2019年6月1日より、KDDIはauブランドの携帯電話事業で新しい料金プランの提供を開始した。改めてこれらの料金プランの特徴を説明するとともに、NTTドコモの新料金プランとの違いや、どういった人がプラン変更すべきかなどについて確認していきたい。

■ライト・ミドル・ヘビーユーザーに向けた3つのプラン

auが新たに用意したのは「新auピタットプラン」「auフラットプラン7プラス」「auデータMAXプラン」の3つ。
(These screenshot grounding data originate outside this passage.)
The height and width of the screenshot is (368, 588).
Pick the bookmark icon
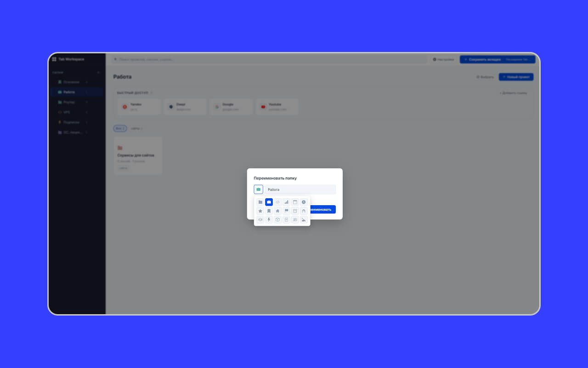tap(269, 211)
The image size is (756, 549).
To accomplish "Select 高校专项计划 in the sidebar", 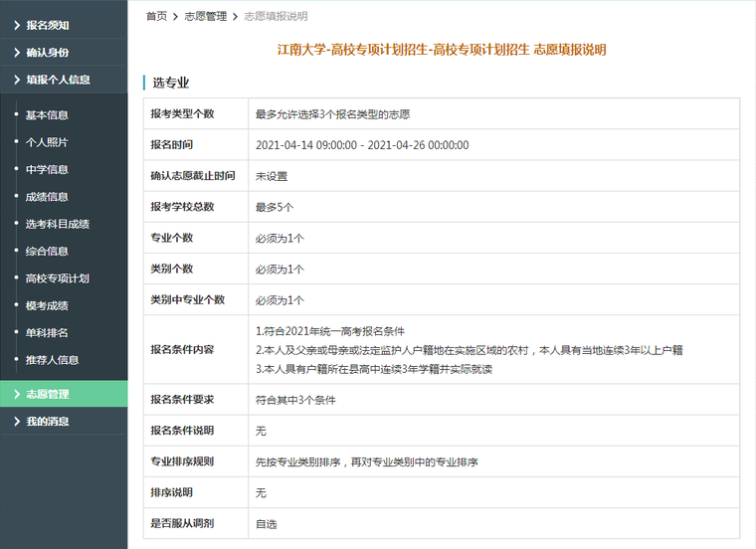I will [58, 278].
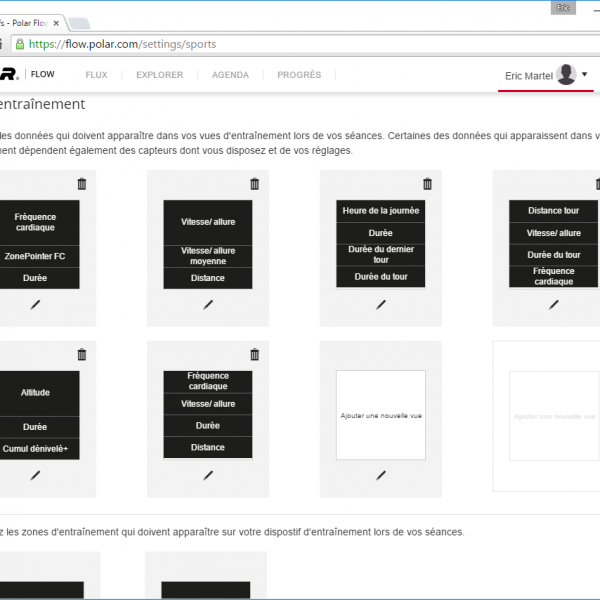
Task: Edit the Vitesse/allure moyenne view with pencil
Action: click(208, 305)
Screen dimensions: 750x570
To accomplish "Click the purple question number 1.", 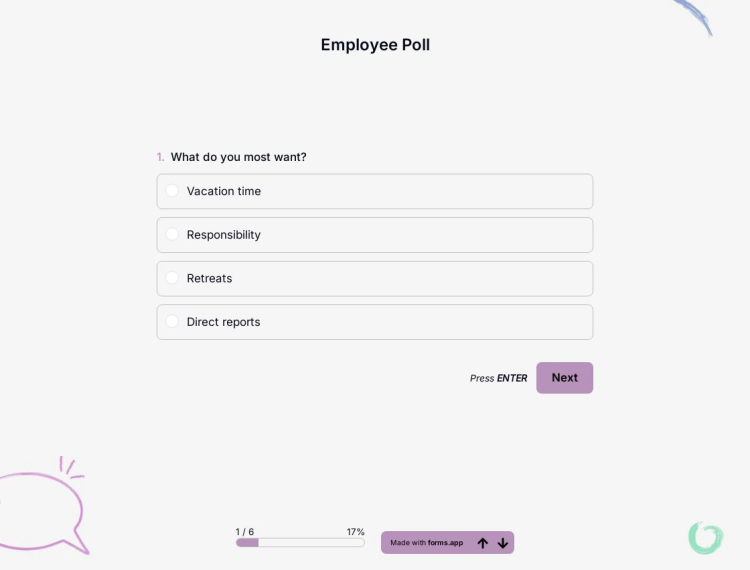I will coord(160,157).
auデータMAXプランは2019年夏の提供開始予定で、それ以外のプランは2019年6月1日から提供されている。

これらの料金プランはNTTドコモの新料金プランの「ギガホ」「ギガライト」などと同様、通信料金と端末代金を明確に分けた「分離プラン」で、なおかつ基本料金やデータ通信などの料金をセットにし、選びやすい仕組みが採られている。だがKDDIは大手3社の中で2017年の「auピタットプラン」「auフラットプラン」でいち早く分離プランを導入しており、今回も分離プランの仕組み自体は従来と大きく変わらない。


では従来のプランから、どのような点が変わっているのかを見ていこう。まず新auピタットプランについてだが、これは従来提供されていた「auピタットプラン」と同様、月当たりのデータ通信量に応じて料金が変化する、段階制のプランとなる。どちらも2年契約を適用した場合、月額2980円(税別、以下同)から利用できることに変わりはないが、大きく変わったのは段階制の「階段」である。

auピタットプランはデータ通信料金が1GB以下、2GB以下、3GB以下、5GB以下、20GB以下の5段階で設定されていたが、新auピタットプランは1GB以下、4GB以下、7GB以下の3段階に変わった。7GBを超えた場合は通信速度が128kbpsに低下する。階段の数を減らし上限を7GBにしたことで、あまり通信量の多くないユーザー向けのプランであることを明確にしたといえる。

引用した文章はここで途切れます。